Molto importante anche la lubrificazione. Una pompa olio inefficiente può rovinare rapidamente barra e catena, aumentando attrito, calore e rischio di usura. Su questo tema puoi approfondire la guida dedicata alla lubrificazione della catena della motosega.

Se la macchina è a scoppio, va valutata anche la carburazione. Un motore che gira troppo magro può surriscaldarsi e subire danni seri, mentre una carburazione troppo grassa riduce prestazioni e aumenta residui. Per capire meglio il tema, puoi leggere anche l’articolo sulla regolazione del carburatore della motosega.

Scegliere solo ricambi ottimali per la tua Dolmar

Una motosega Dolmar professionale esprime davvero il suo potenziale solo se monta una barra adeguata e una catena correttamente affilata. Una catena consumata, poco tesa o con denti affilati in modo irregolare aumenta vibrazioni, surriscalda il gruppo di taglio e costringe il motore a lavorare male.

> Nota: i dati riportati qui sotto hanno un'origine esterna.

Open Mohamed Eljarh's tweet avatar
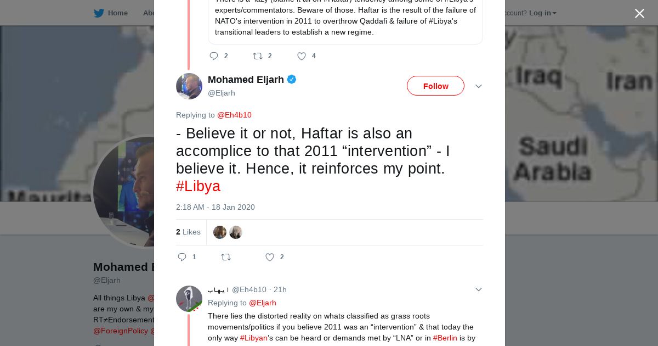Image resolution: width=658 pixels, height=346 pixels. point(189,86)
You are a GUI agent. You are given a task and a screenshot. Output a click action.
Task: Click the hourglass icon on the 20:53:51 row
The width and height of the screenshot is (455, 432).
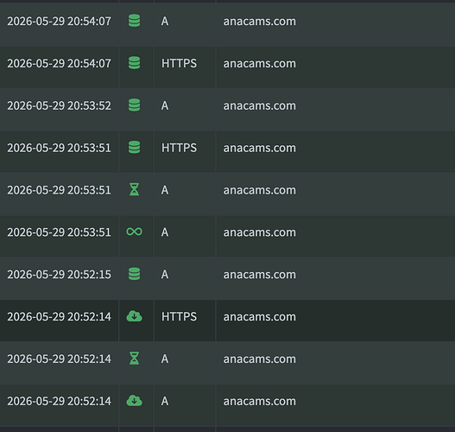pyautogui.click(x=134, y=189)
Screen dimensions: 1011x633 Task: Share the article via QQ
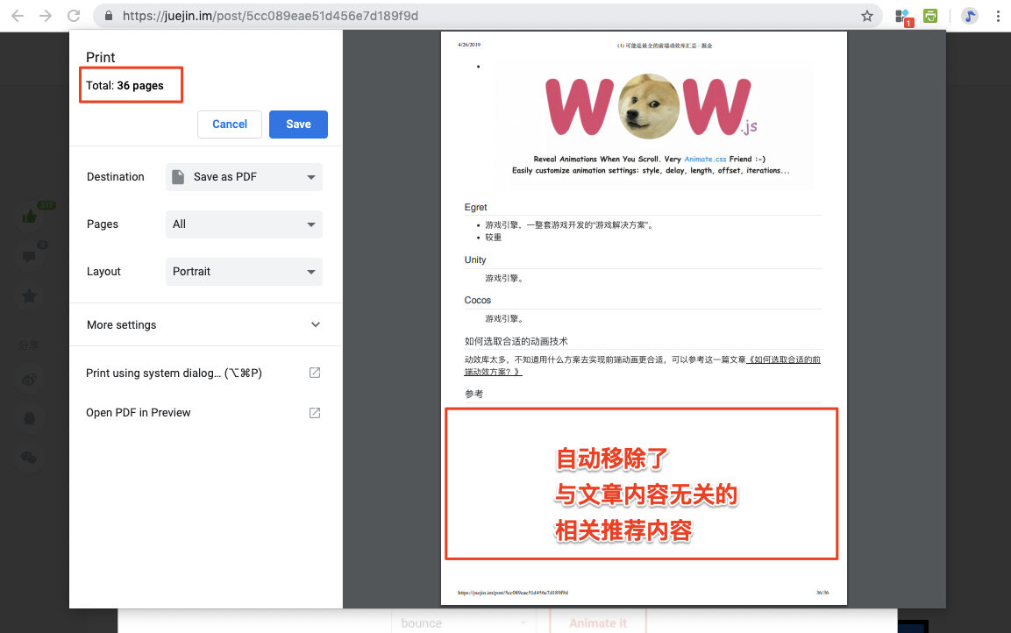(29, 418)
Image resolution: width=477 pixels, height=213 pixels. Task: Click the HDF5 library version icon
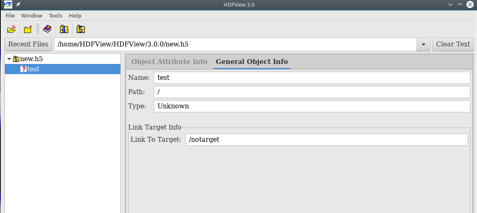(81, 29)
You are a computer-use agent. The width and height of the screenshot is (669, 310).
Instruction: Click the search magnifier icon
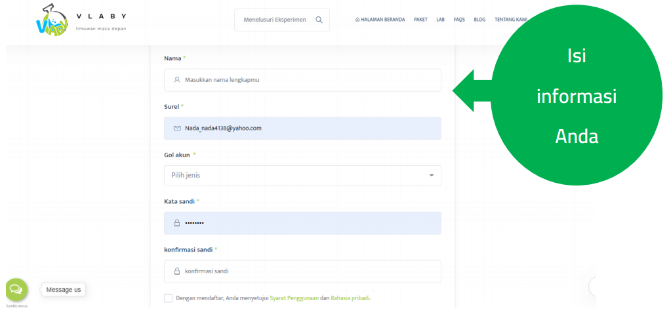tap(319, 20)
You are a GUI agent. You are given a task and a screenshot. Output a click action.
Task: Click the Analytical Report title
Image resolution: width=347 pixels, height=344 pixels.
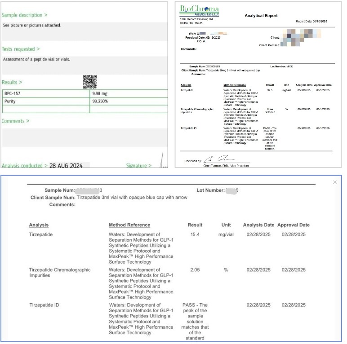[261, 16]
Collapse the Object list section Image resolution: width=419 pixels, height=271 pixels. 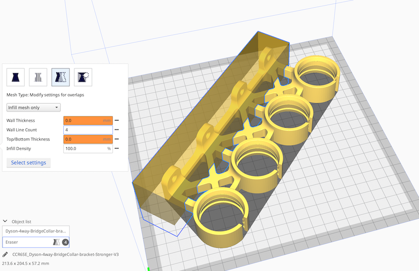click(x=5, y=221)
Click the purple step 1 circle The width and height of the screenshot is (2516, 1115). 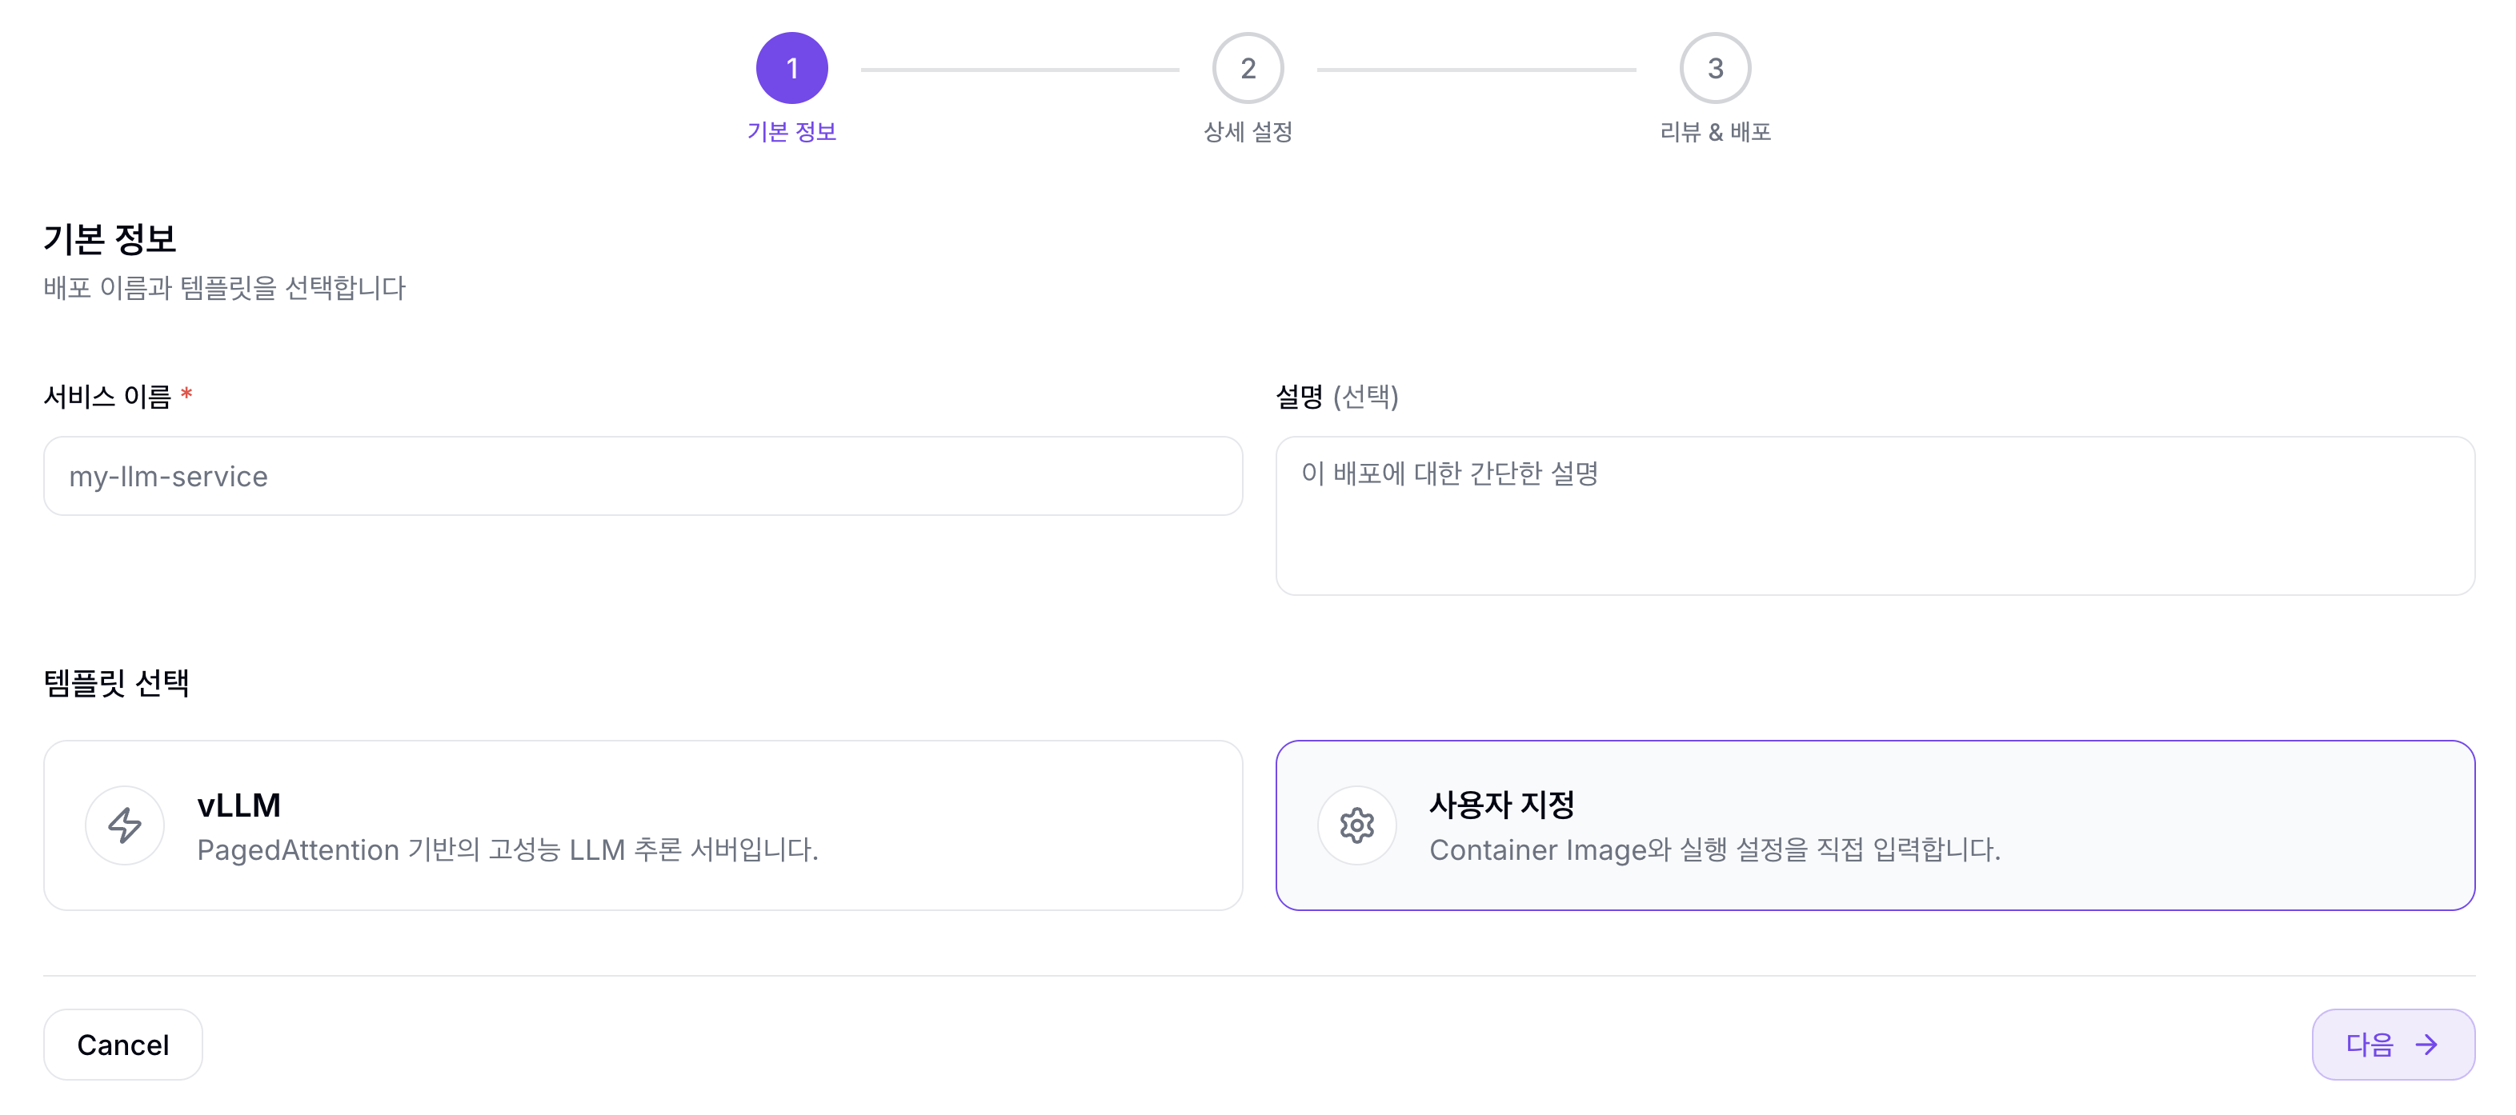[791, 67]
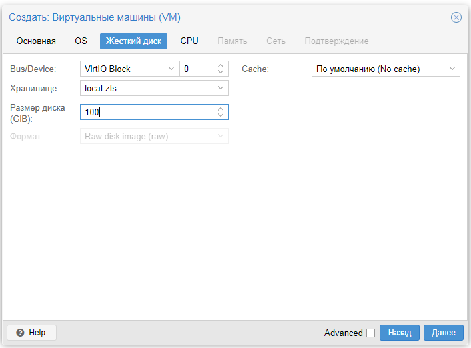Image resolution: width=471 pixels, height=348 pixels.
Task: Enable the Advanced checkbox
Action: click(371, 333)
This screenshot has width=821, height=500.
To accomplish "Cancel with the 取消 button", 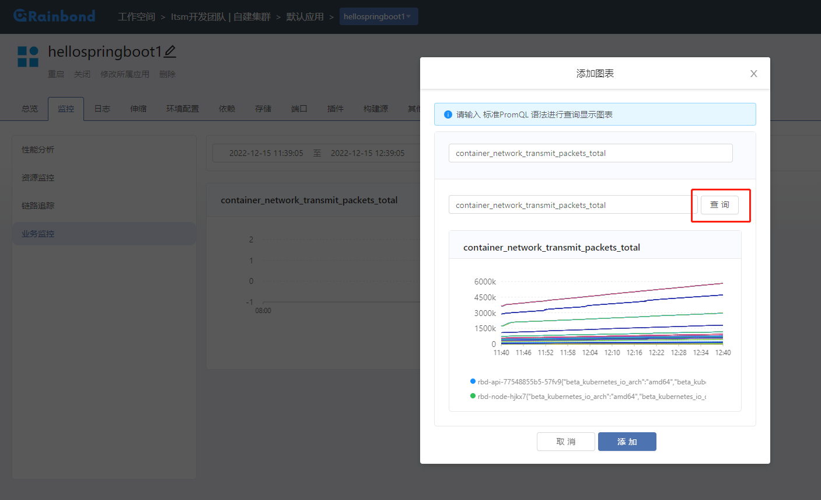I will (x=565, y=442).
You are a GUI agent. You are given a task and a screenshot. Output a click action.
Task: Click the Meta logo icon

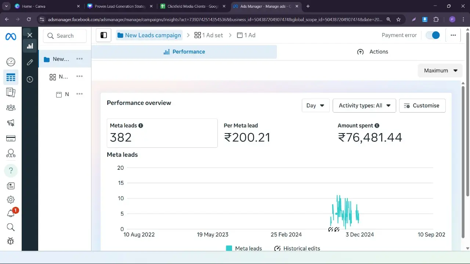tap(11, 37)
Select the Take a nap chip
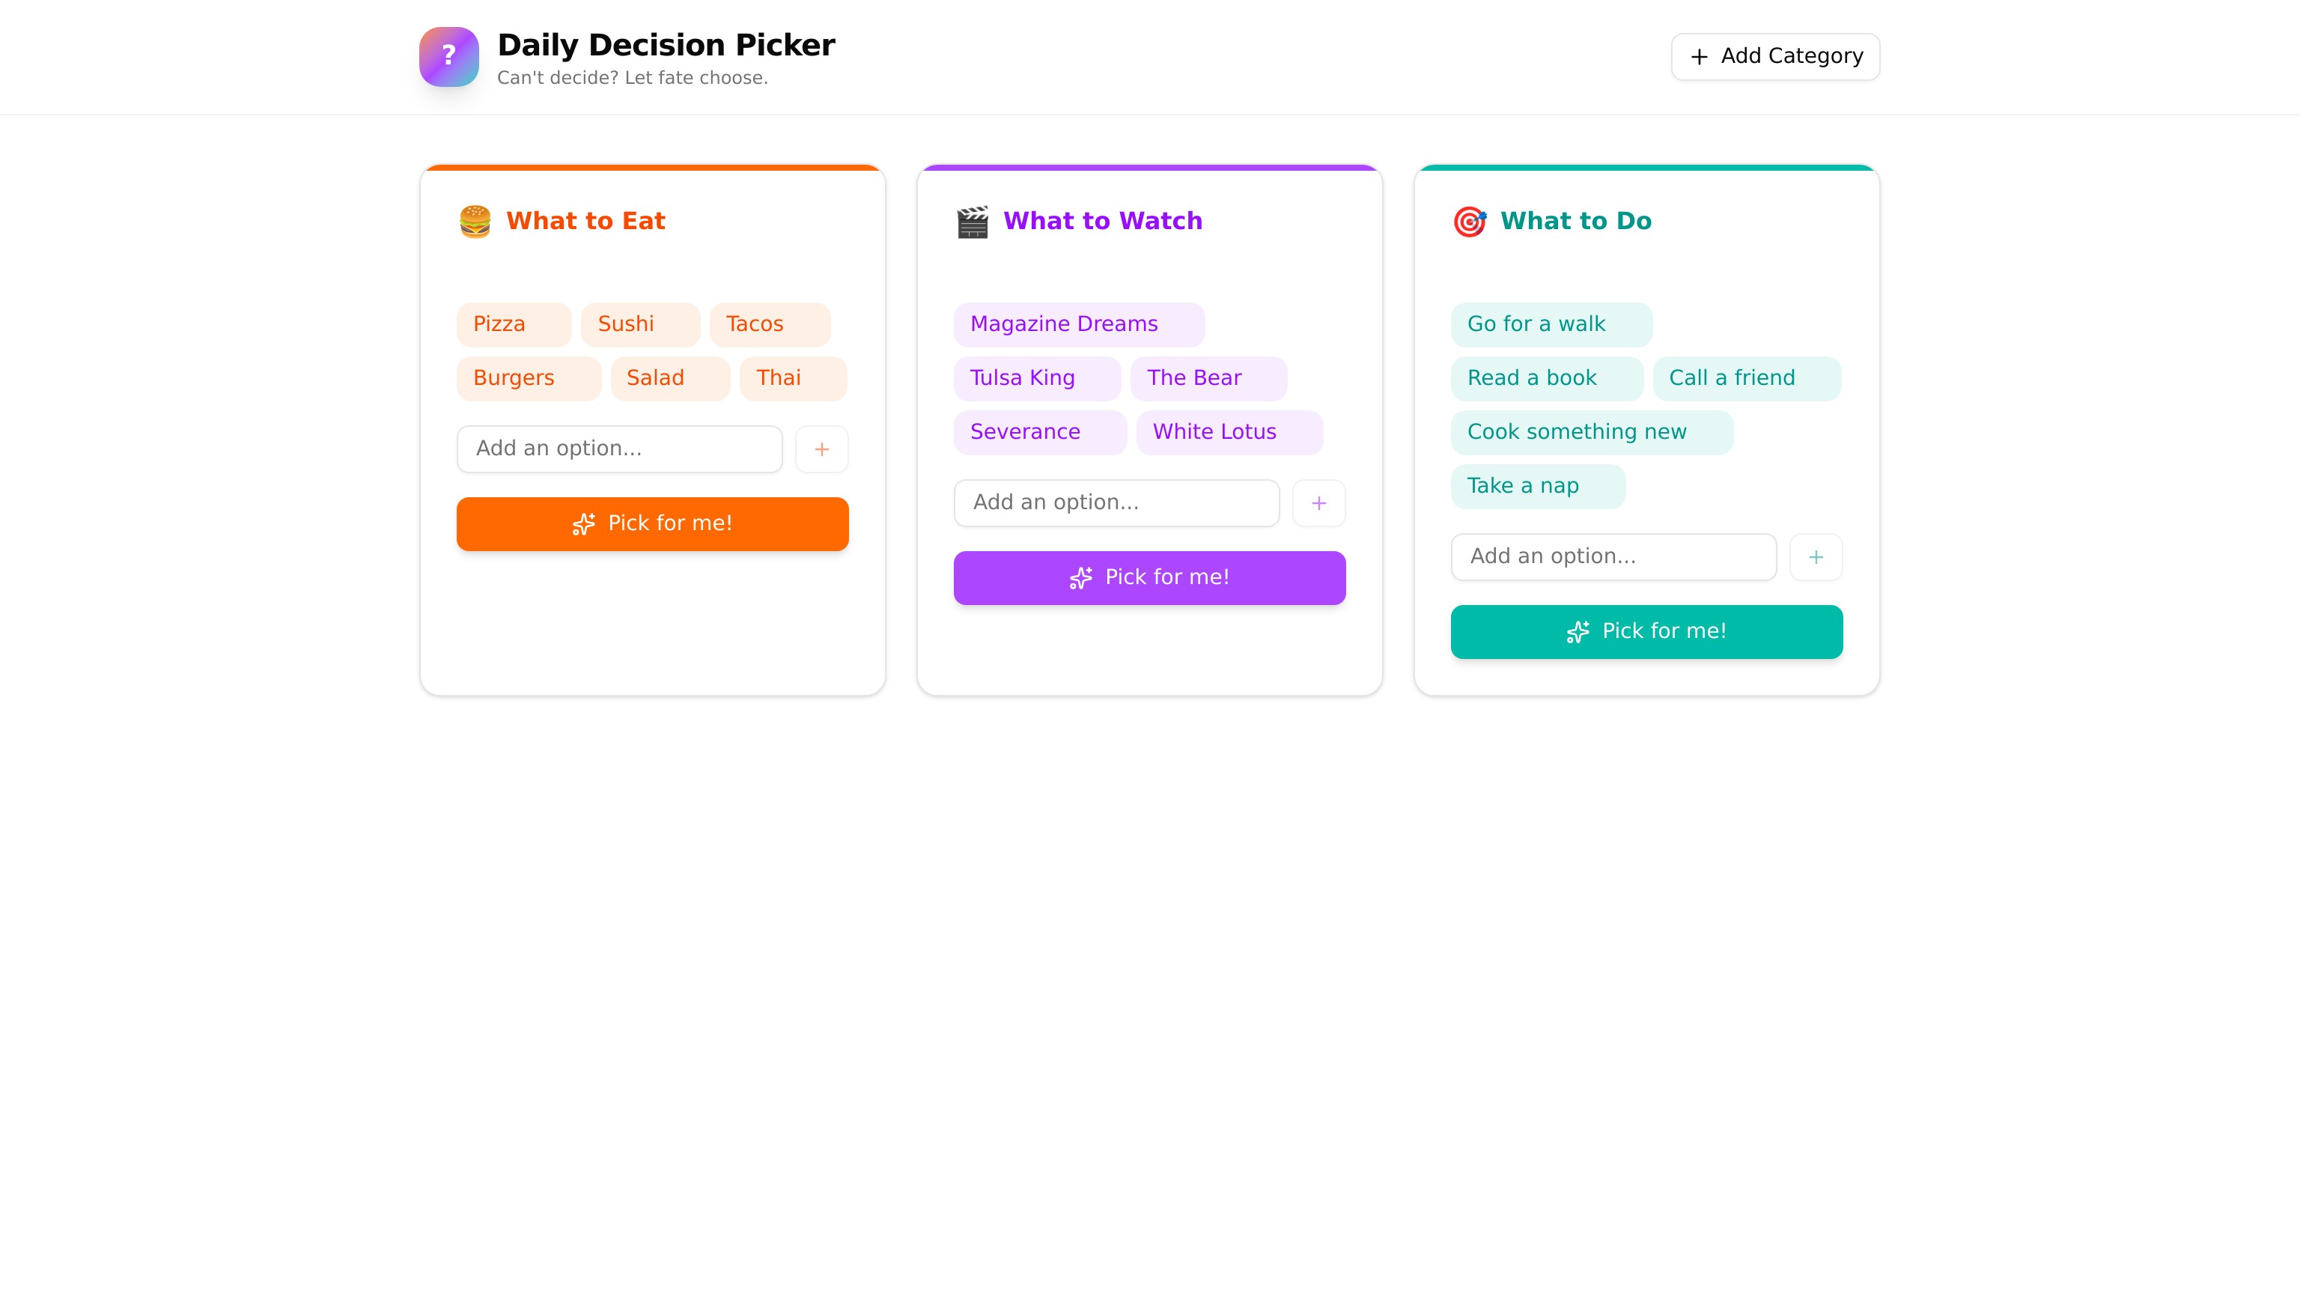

Anche una motosega potente può sembrare lenta se la catena non è in condizioni corrette.

Per uso generico, barre troppo lunghe non sono sempre un vantaggio. Una barra più corta, se proporzionata alla potenza del motore, consente spesso un taglio più rapido, preciso e sicuro. Le barre lunghe servono quando il diametro del legno lo richiede davvero. Per la manutenzione ordinaria del gruppo di taglio, è utile consultare anche la guida su come affilare la catena della motosega.

Quale motosega Dolmar scegliere?

La scelta dipende dal tipo di lavoro. Per taglio domestico vicino casa, una elettrosega Dolmar può essere sufficiente.

  • Per legna da ardere e uso agricolo regolare, modelli come PS-420 e PS-5105 offrono un buon equilibrio.
  • Per lavori più intensi, tronchi importanti e utilizzo frequente, la PS-6100 rappresenta una fascia molto interessante.
  • Per abbattimenti professionali e grandi diametri, invece, entrano in gioco PS-7910 e PS-9010, macchine potenti ma adatte solo a utilizzatori esperti.

In conclusione, le motoseghe Dolmar professionali restano prodotti molto validi per chi cerca robustezza, potenza e impostazione tecnica tradizionale. La scelta migliore non è necessariamente il modello più potente, ma quello più coerente con il lavoro da svolgere, con la propria esperienza e con la disponibilità di assistenza e ricambi. Una Dolmar ben mantenuta può ancora offrire prestazioni eccellenti, soprattutto nei lavori di taglio più impegnativi.